Rewrite the listing below, replacing "terrace" with "balcony" and leaving everything else unchanged. Omit the pictures from your output.

DATASET EXTRACT:
-.-.-

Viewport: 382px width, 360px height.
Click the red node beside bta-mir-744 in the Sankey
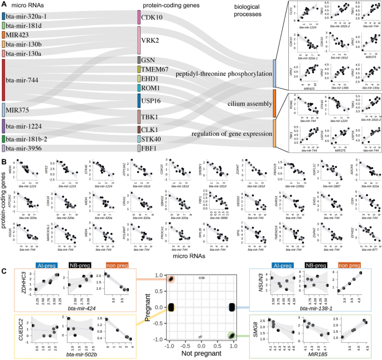coord(4,80)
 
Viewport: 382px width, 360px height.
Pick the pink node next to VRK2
coord(139,40)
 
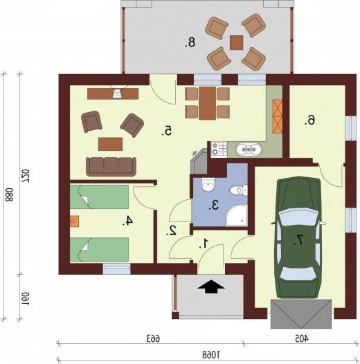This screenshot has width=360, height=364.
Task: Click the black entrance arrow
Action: point(211,286)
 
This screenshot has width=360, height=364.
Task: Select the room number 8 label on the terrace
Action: point(190,43)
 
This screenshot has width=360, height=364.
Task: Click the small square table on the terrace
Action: point(237,42)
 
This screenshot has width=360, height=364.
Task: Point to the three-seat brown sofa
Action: point(111,167)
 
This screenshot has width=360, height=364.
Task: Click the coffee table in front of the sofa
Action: point(110,144)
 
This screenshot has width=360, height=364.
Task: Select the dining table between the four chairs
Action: point(207,103)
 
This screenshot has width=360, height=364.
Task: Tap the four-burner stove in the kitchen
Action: point(219,149)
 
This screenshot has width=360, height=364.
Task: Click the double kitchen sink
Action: point(249,149)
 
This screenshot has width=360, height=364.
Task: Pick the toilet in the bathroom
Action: point(239,190)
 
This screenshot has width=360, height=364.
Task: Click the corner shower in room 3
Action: point(237,216)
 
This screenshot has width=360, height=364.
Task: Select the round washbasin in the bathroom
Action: point(208,185)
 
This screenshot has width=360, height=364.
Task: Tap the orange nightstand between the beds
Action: point(75,221)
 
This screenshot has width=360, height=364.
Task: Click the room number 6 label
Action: point(310,120)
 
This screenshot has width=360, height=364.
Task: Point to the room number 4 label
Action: point(127,221)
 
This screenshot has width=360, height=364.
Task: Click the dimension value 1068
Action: point(211,354)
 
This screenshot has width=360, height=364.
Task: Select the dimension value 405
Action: point(302,338)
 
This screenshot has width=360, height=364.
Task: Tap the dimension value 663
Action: point(153,338)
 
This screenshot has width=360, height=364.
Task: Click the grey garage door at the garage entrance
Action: point(301,314)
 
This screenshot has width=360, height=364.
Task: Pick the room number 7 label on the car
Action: point(298,240)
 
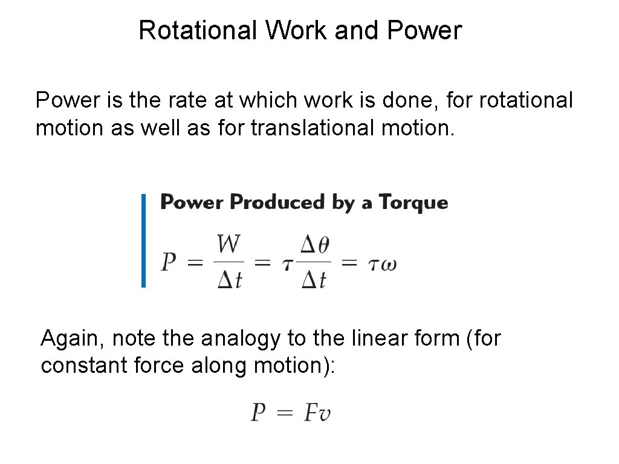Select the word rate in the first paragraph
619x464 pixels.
(x=185, y=100)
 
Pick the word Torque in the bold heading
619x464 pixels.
(x=413, y=203)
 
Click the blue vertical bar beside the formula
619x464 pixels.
(x=144, y=240)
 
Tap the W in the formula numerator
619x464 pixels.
(x=229, y=245)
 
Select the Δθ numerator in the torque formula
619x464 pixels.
(x=316, y=245)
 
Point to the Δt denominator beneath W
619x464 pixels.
(x=230, y=279)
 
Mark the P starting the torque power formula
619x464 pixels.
(x=169, y=262)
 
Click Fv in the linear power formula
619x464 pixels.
(x=317, y=414)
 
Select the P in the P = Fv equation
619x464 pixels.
(x=259, y=413)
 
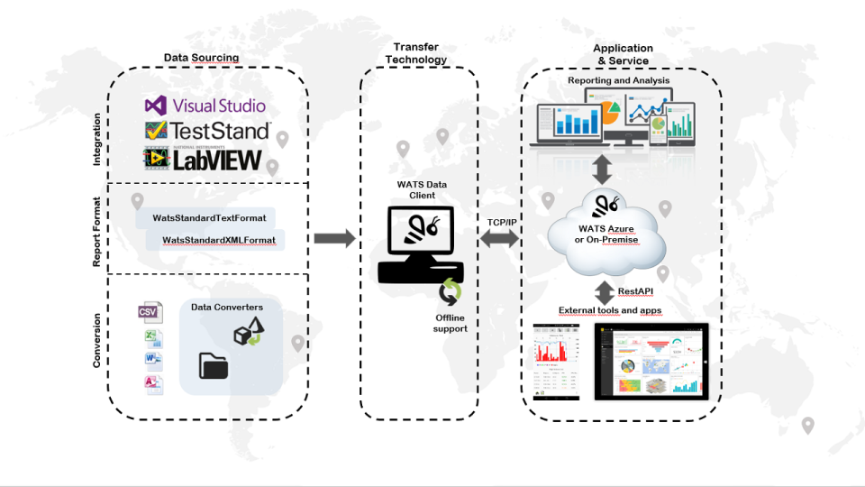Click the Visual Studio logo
click(x=205, y=106)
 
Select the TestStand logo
click(x=207, y=132)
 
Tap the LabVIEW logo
click(x=203, y=160)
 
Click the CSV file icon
click(x=150, y=312)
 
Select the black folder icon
click(x=214, y=365)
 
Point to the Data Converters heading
click(x=226, y=308)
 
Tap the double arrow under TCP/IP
click(x=500, y=238)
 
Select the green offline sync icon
click(x=450, y=292)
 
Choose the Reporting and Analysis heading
click(x=618, y=80)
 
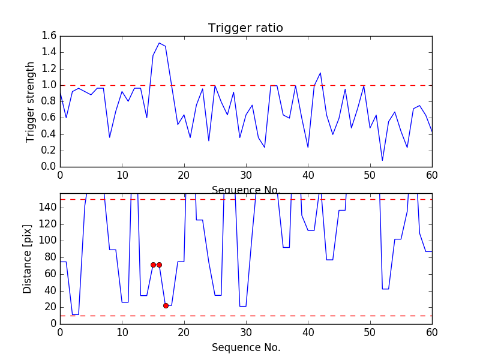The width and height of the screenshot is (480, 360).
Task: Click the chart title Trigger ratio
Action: pos(245,28)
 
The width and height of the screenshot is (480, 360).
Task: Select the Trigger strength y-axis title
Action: pos(31,101)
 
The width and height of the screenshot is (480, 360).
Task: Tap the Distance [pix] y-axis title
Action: pos(28,259)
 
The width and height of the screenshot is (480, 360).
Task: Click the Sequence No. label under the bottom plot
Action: pos(245,347)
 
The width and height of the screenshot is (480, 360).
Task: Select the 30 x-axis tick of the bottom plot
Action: pos(246,332)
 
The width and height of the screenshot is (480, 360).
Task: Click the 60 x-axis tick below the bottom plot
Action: pos(432,332)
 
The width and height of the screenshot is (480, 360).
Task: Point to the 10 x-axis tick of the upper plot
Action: pos(122,175)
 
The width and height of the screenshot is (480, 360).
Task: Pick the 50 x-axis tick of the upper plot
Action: pos(370,175)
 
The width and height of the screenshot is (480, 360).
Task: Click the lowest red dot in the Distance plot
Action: pos(166,305)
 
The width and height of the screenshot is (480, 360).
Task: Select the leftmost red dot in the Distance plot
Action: pos(153,265)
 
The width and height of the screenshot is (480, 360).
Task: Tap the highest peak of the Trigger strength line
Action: pos(159,43)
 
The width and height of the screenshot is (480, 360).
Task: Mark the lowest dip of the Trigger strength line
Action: pos(382,160)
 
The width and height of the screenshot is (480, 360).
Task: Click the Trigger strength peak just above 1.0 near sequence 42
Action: pos(320,73)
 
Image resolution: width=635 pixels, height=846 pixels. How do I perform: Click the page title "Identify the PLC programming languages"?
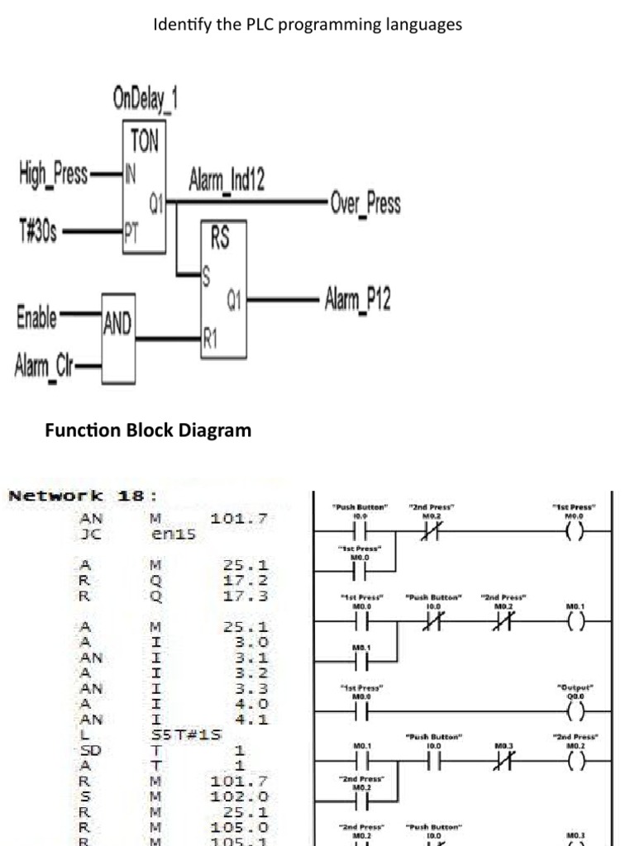[x=308, y=25]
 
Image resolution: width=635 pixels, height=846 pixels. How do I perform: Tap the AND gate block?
[x=117, y=326]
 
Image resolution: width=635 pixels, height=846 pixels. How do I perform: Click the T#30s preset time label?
[x=37, y=229]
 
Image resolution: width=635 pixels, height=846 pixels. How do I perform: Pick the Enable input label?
[x=36, y=316]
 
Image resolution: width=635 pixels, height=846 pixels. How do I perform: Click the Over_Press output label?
[x=365, y=203]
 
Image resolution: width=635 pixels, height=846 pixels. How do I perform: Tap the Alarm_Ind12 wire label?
[x=227, y=179]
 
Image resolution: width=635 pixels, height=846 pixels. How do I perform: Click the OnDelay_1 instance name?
[x=145, y=102]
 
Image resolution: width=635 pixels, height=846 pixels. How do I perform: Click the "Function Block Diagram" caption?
[x=148, y=430]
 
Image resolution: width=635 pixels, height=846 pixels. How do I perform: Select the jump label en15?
[x=166, y=535]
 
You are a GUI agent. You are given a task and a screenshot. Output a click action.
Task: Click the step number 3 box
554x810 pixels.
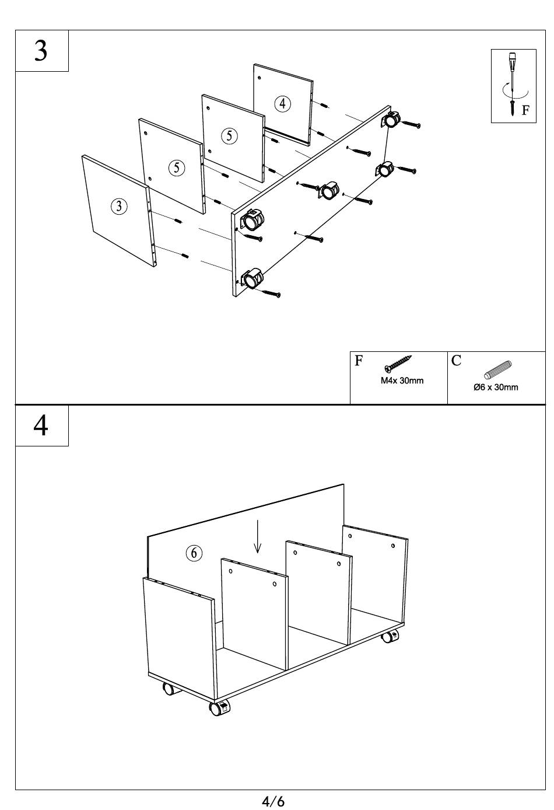(x=41, y=51)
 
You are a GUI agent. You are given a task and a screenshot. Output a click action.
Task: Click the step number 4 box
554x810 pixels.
(x=41, y=425)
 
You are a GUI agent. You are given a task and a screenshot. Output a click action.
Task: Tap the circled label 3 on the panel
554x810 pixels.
(x=119, y=205)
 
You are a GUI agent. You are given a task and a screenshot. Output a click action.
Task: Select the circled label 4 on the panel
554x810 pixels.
(x=282, y=103)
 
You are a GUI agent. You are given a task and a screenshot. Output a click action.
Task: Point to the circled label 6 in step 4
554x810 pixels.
(x=194, y=553)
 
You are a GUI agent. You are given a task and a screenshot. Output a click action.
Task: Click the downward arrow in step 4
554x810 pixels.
(x=257, y=536)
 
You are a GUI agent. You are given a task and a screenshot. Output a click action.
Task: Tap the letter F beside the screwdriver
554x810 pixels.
(x=525, y=110)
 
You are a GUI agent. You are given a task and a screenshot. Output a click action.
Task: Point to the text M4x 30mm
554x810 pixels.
(x=402, y=381)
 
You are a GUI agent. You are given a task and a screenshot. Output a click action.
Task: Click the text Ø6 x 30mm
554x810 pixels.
(x=496, y=387)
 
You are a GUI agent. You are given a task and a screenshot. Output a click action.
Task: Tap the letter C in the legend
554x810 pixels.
(x=456, y=361)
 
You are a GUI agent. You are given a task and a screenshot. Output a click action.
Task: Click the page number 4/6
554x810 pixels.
(x=273, y=801)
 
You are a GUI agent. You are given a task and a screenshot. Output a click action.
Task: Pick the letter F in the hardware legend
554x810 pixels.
(x=359, y=361)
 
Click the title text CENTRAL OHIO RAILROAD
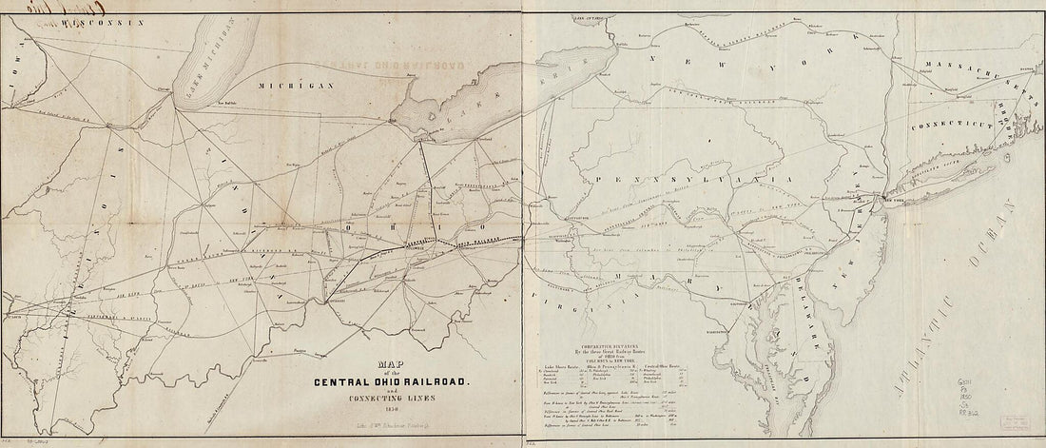click(x=386, y=382)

-.-.-

WRITTEN ANSWER:
Viewport: 382px width, 360px height.
Click the red node beside bta-mir-744 in the Sankey
coord(4,80)
 
Viewport: 382px width, 360px height.
Pick the pink node next to VRK2
coord(139,40)
 
This screenshot has width=360, height=364.
Task: Click the black entrance arrow
Action: point(211,286)
 
This screenshot has width=360, height=364.
Task: Select the room number 8 label on the balcony
Action: point(190,43)
 
This screenshot has width=360, height=364.
Task: Click the small square table on the balcony
Action: point(237,42)
 
This screenshot has width=360, height=364.
Task: Point to the three-seat brown sofa
Action: point(111,167)
 
This screenshot has width=360, height=364.
Task: Click the coffee table in front of the sofa
Action: point(110,144)
 
This screenshot has width=360, height=364.
Task: Select the dining table between the four chairs
Action: point(207,103)
 
This screenshot has width=360, height=364.
Task: Tap the four-burner stove in the kitchen
Action: point(219,149)
 
This screenshot has width=360, height=364.
Task: Click the double kitchen sink
Action: point(249,149)
 
This screenshot has width=360, height=364.
Task: Pick the toilet in the bathroom
Action: point(239,190)
 
This screenshot has width=360, height=364.
Task: Click the corner shower in room 3
Action: point(237,216)
 
This screenshot has width=360, height=364.
Task: Select the round washbasin in the bathroom
Action: point(208,185)
 
This screenshot has width=360, height=364.
Task: Tap the orange nightstand between the beds
Action: point(75,221)
 
This screenshot has width=360, height=364.
Task: Click the room number 6 label
Action: point(310,120)
 
This screenshot has width=360, height=364.
Task: Point to the room number 4 label
Action: point(127,221)
 
This screenshot has width=360, height=364.
Task: Click the dimension value 1068
Action: point(211,354)
 
This screenshot has width=360, height=364.
Task: Select the dimension value 405
Action: point(302,338)
 
This screenshot has width=360, height=364.
Task: Tap the dimension value 663
Action: point(153,338)
 
This screenshot has width=360, height=364.
Task: Click the grey garage door at the garage entrance
Action: point(301,314)
 
This screenshot has width=360, height=364.
Task: Pick the room number 7 label on the car
Action: point(298,240)
 
Select the word rate in the first paragraph
619x464 pixels.
(x=185, y=100)
 
Pick the word Torque in the bold heading
619x464 pixels.
(x=413, y=203)
 
Click the blue vertical bar beside the formula
619x464 pixels.
(x=144, y=240)
 
Tap the W in the formula numerator
619x464 pixels.
(x=229, y=245)
 
Select the Δθ numerator in the torque formula
619x464 pixels.
(x=316, y=245)
 
Point to the Δt denominator beneath W
619x464 pixels.
(x=230, y=279)
 
Mark the P starting the torque power formula
619x464 pixels.
(x=169, y=262)
 
Click Fv in the linear power formula
619x464 pixels.
(x=317, y=414)
 
Select the P in the P = Fv equation
619x464 pixels.
(x=259, y=413)
 
Click the Visual Studio logo
click(x=205, y=106)
 
Select the TestStand logo
click(x=207, y=132)
 
Tap the LabVIEW logo
click(x=203, y=160)
 
Click the CSV file icon
click(x=150, y=312)
 
Select the black folder icon
click(x=214, y=365)
 
Point to the Data Converters heading
click(x=226, y=308)
 
Tap the double arrow under TCP/IP
click(x=500, y=238)
 
Select the green offline sync icon
click(x=450, y=292)
 
Choose the Reporting and Analysis heading
click(x=618, y=80)
 
The width and height of the screenshot is (480, 360).
Task: Click the chart title Trigger ratio
Action: pos(245,28)
 
The width and height of the screenshot is (480, 360).
Task: Select the Trigger strength y-axis title
Action: pos(31,101)
 
The width and height of the screenshot is (480, 360).
Task: Tap the Distance [pix] y-axis title
Action: pos(28,259)
 
The width and height of the screenshot is (480, 360).
Task: Click the Sequence No. label under the bottom plot
Action: pos(245,347)
 
The width and height of the screenshot is (480, 360).
Task: Select the 30 x-axis tick of the bottom plot
Action: pos(246,332)
 
The width and height of the screenshot is (480, 360).
Task: Click the 60 x-axis tick below the bottom plot
Action: pos(432,332)
 
The width and height of the screenshot is (480, 360).
Task: Point to the 10 x-axis tick of the upper plot
Action: pos(122,175)
 
The width and height of the screenshot is (480, 360).
Task: Pick the 50 x-axis tick of the upper plot
Action: pos(370,175)
 
The width and height of the screenshot is (480, 360).
Task: Click the lowest red dot in the Distance plot
Action: pos(166,305)
 
The width and height of the screenshot is (480, 360).
Task: Select the leftmost red dot in the Distance plot
Action: pos(153,265)
 
The width and height of the screenshot is (480, 360).
Task: Tap the highest peak of the Trigger strength line
Action: pos(159,43)
 
The width and height of the screenshot is (480, 360).
Task: Mark the lowest dip of the Trigger strength line
Action: pos(382,160)
 
The width and height of the screenshot is (480, 360).
Task: Click the Trigger strength peak just above 1.0 near sequence 42
Action: pos(320,73)
 
Image resolution: width=635 pixels, height=846 pixels. How do I perform: Click the page title "Identify the PLC programming languages"?
[x=308, y=25]
 
Image resolution: width=635 pixels, height=846 pixels. How do I perform: Tap the AND gate block?
[x=117, y=326]
 
Image resolution: width=635 pixels, height=846 pixels. How do I perform: Click the T#30s preset time label?
[x=37, y=229]
 
Image resolution: width=635 pixels, height=846 pixels. How do I perform: Pick the Enable input label?
[x=36, y=316]
 
Image resolution: width=635 pixels, height=846 pixels. How do I perform: Click the Over_Press output label?
[x=365, y=203]
 
Image resolution: width=635 pixels, height=846 pixels. How do I perform: Tap the Alarm_Ind12 wire label?
[x=227, y=179]
 
Image resolution: width=635 pixels, height=846 pixels. How do I perform: Click the OnDelay_1 instance name?
[x=145, y=102]
 
Image resolution: width=635 pixels, height=846 pixels. How do I perform: Click the "Function Block Diagram" caption?
[x=148, y=430]
 
Image resolution: width=635 pixels, height=846 pixels. How do I perform: Select the jump label en15?
[x=166, y=535]
 
You are a GUI agent. You are given a task and a screenshot. Output a click action.
Task: Click the step number 3 box
554x810 pixels.
(x=41, y=51)
 
You are a GUI agent. You are given a task and a screenshot. Output a click action.
Task: Click the step number 4 box
554x810 pixels.
(x=41, y=425)
 
You are a GUI agent. You are given a task and a screenshot. Output a click action.
Task: Tap the circled label 3 on the panel
554x810 pixels.
(x=119, y=205)
 
You are a GUI agent. You are given a task and a screenshot. Output a click action.
Task: Select the circled label 4 on the panel
554x810 pixels.
(x=282, y=103)
 
You are a GUI agent. You are given a task and a screenshot. Output a click action.
Task: Point to the circled label 6 in step 4
554x810 pixels.
(x=194, y=553)
 
You are a GUI agent. You are given a task and a screenshot. Output a click action.
Task: Click the downward arrow in step 4
554x810 pixels.
(x=257, y=536)
 
You are a GUI agent. You are given a task and a screenshot. Output a click action.
Task: Tap the letter F beside the screwdriver
554x810 pixels.
(x=525, y=110)
 
You are a GUI agent. You are given a task and a screenshot. Output a click action.
Task: Point to the text M4x 30mm
554x810 pixels.
(x=402, y=381)
 
You are a GUI agent. You are given a task and a screenshot. Output a click action.
Task: Click the text Ø6 x 30mm
554x810 pixels.
(x=496, y=387)
 
You are a GUI agent. You are given a task and a screenshot. Output a click action.
Task: Tap the letter C in the legend
554x810 pixels.
(x=456, y=361)
 
You are a GUI agent. You are given a task and a screenshot. Output a click action.
Task: Click the page number 4/6
554x810 pixels.
(x=273, y=801)
 
You are a GUI agent. You are given a task and a screenshot. Output a click action.
Task: Pick the letter F in the hardware legend
554x810 pixels.
(x=359, y=361)
 
Click the title text CENTRAL OHIO RAILROAD
click(x=386, y=382)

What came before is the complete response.